Ever since I first saw the Godzilla movies in the early 90s – when Channel 4 in the UK used to show a different one every Friday night – I’ve been a fan of the charming, silly and often hilariously campy antics found in kaiju (basically ‘giant Japanese movie monster’) movies. Godzilla films have always been curiously difficult to track down, however – but then, so have many films from the most famous kaiju’s cinematic competitors. Yet recently, Arrow – often known for their reissue and careful treatment of classic direct-to-video cult horror – have managed to re-release the entire run of 12 Gamera films, first in beautiful and expensive limited edition box set form (containing all 12 films in one place) and then separated as two more affordable Blu-Ray box sets, with the sets split into the two distinct eras of Gamera (named for the Japanese Emperor at the time of release): the Showa Era films (1966-1980) and the Heisei Era films (1995-2006). Given the relative lack of availability of the series in the UK until now – especially in their original Japanese form – I thought it’d be a good time to get myself caught up. So here we are, with the first of twelve reviews. I hope you enjoy them – it’s been a lot of fun checking out the crazy kaiju action in the Gamera films, that’s for sure.
Intended as a rival to Toho’s hugely successful Godzilla franchise, the first Gamera movie – from competing studio Daiei – arrived in the mid-60s, eleven years after Godzilla first stomped all over the box office in 1954’s Gojira (Gojira being the original, still-in-use name for the Japanese King of the Monsters).
This initial entry sees a scientific research team witnessing an incident which leads to the accidental destruction of an atomic bomb in the Arctic. This detonation awakens Gamera, a giant, tusked turtle.
Shot in black and white (like Gojira), Gamera’s main draw is seeing a brand new, man-in-suit kaiju – and it doesn’t skimp on the scenery stomping action. It’s less overtly silly than later entries in the series, but a lot more bizarre and daft than Gojira, with Toho’s 1954 film still standing as a powerful and sombre comment on the dangers of atomic warfare.
There’s a sequence in Gamera in which he destroys a lighthouse that a young boy is standing on; when the boy falls, Gamera saves him. Though he was only in danger because of Gamera’s rampage, this scene forms the basis for the rehabilitation of Gamera’s image throughout the series – before long, he became a protector of Earth and is specifically, repeatedly referred to as a ‘friend of all children’ in later films.

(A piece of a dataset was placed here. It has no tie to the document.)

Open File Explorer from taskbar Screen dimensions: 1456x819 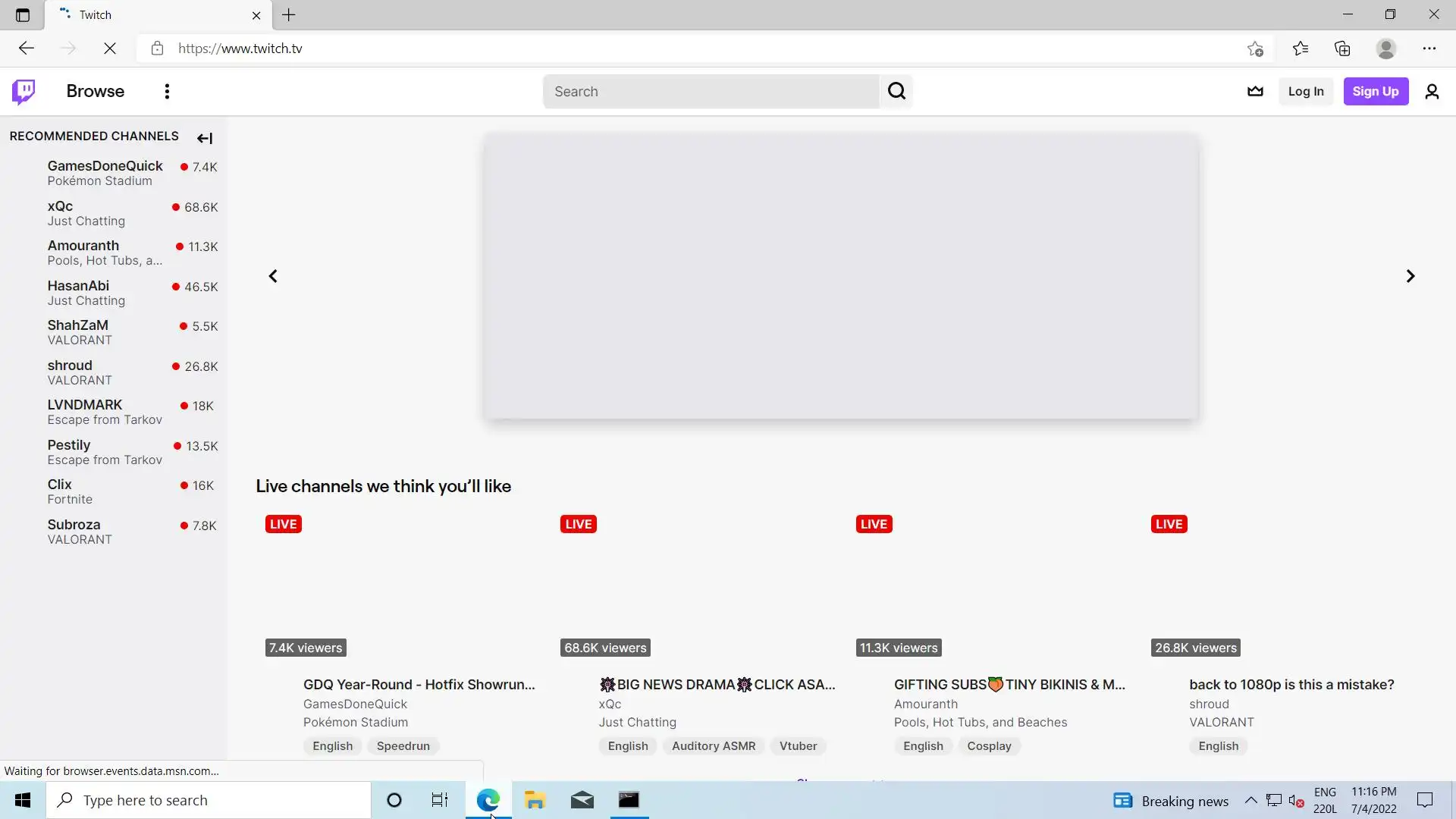pos(535,800)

The special effects are generally very well done for a film of this type and vintage, though the low budget does cause a few issues with some of the model work – in particular the visibility of strings on many of the planes and missiles flying around at various points. Gamera himself is pretty well done, though there’s no getting around how silly his rocket powered shell looks when he’s flying or spinning at high speed through the air. His eyes are laughably vacant too, though the dark black and white photography does at least benefit their glowing look. Gamera’s fire-breathing powers are pretty nicely handled too.
During the film, a coalition of nations team up to defeat the rampaging turtle – and it has to be said that the American actors, delivering their lines in English, are absolutely atrocious. To say they’re wooden is an understatement; it won’t be long before you’re wishing for them to be stomped on by the big, rubbery turtle.
And that’s what we’re watching for anyway, right? Gamera does at least get all of the big kaiju action right – with some very unusual contemporary sequences including a very 60s nightclub being trashed by the unleashed beast.
As kaiju films go, Gamera isn’t bad; it strikes a balance between the tone of the very first Godzilla films – which played the action relatively straight – and the daft charm of later movies in Toho’s series. All it’s missing is a rival kaiju for Gamera to take on, but it wouldn’t be long before audiences got to see the flying turtle take on someone his own size. If you’re a fan of cheesy 60s monster movies, you could certainly do a lot worse than Gamera.